8. Dentro das escolas inclusivas, crianças com necessidades educacionais especiais deveriam receber qualquer suporte extra requerido para assegurar uma educação efetiva. Educação inclusiva é o modo mais eficaz para construção de solidariedade entre crianças com necessidades educacionais especiais e seus colegas. O encaminhamento de crianças a escolas especiais ou a classes especiais ou a sessões especiais dentro da escola em caráter permanente deveriam constituir exceções, a ser recomendado somente naqueles casos infreqüentes onde fique claramente demonstrado que a educação na classe regular seja incapaz de atender às necessidades educacionais ou sociais da criança ou quando sejam requisitados em nome do bem-estar da criança ou de outras crianças.”

Por sua vez, o Decreto 7.611, de 17 de novembro de 2011 (Decreto 7.611/2011), que dispõe sobre a educação especial e o atendimento educacional especializado, foi ainda mais enfático na determinação de que portadores de necessidades especiais não devem ser excluídos do sistema de ensino geral.21

Ademais, o próprio Ministério da Educação, por intermédio de sua Secretaria de Educação Continuada, Alfabetização, Diversidade e Inclusão (Secadi) e Diretoria de Políticas de Educação Especial (DPEE), emitiu a Nota Técnica 62/2011, cujos dizeres são hialinos sobre o enterro do antigo paradigma de que crianças especiais devem ser educadas em entidade especiais para o seu acolhimento, separadamente das demais crianças.

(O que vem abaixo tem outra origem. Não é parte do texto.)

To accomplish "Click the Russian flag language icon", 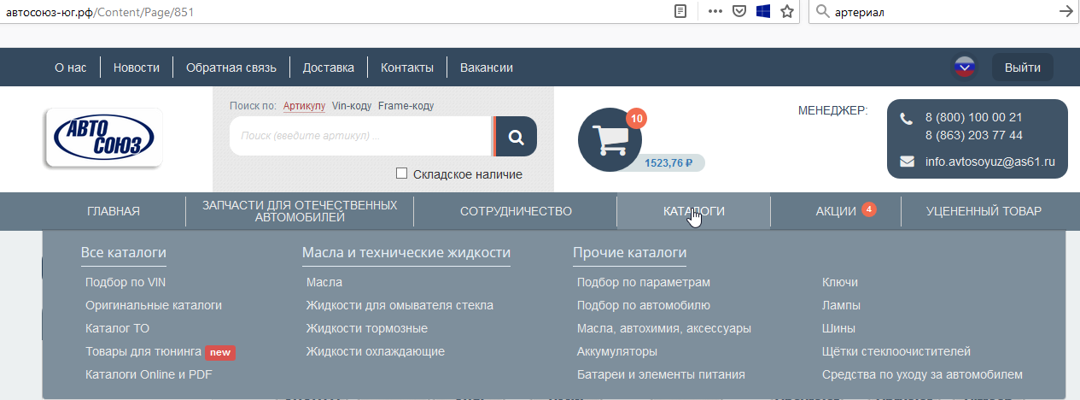I will (x=965, y=68).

Segundo seu conteúdo, deve ser promovida uma “ruptura com o modelo de educação especial substitutiva ao ensino regular, que encaminha estudantes considerados não aptos às classes e escolas especiais, separando-os dos demais.” No mesmo documento, conclui-se que “a modalidade de Educação Especial é parte integrante do ensino regular e não se constitui em sistema paralelo de educação.”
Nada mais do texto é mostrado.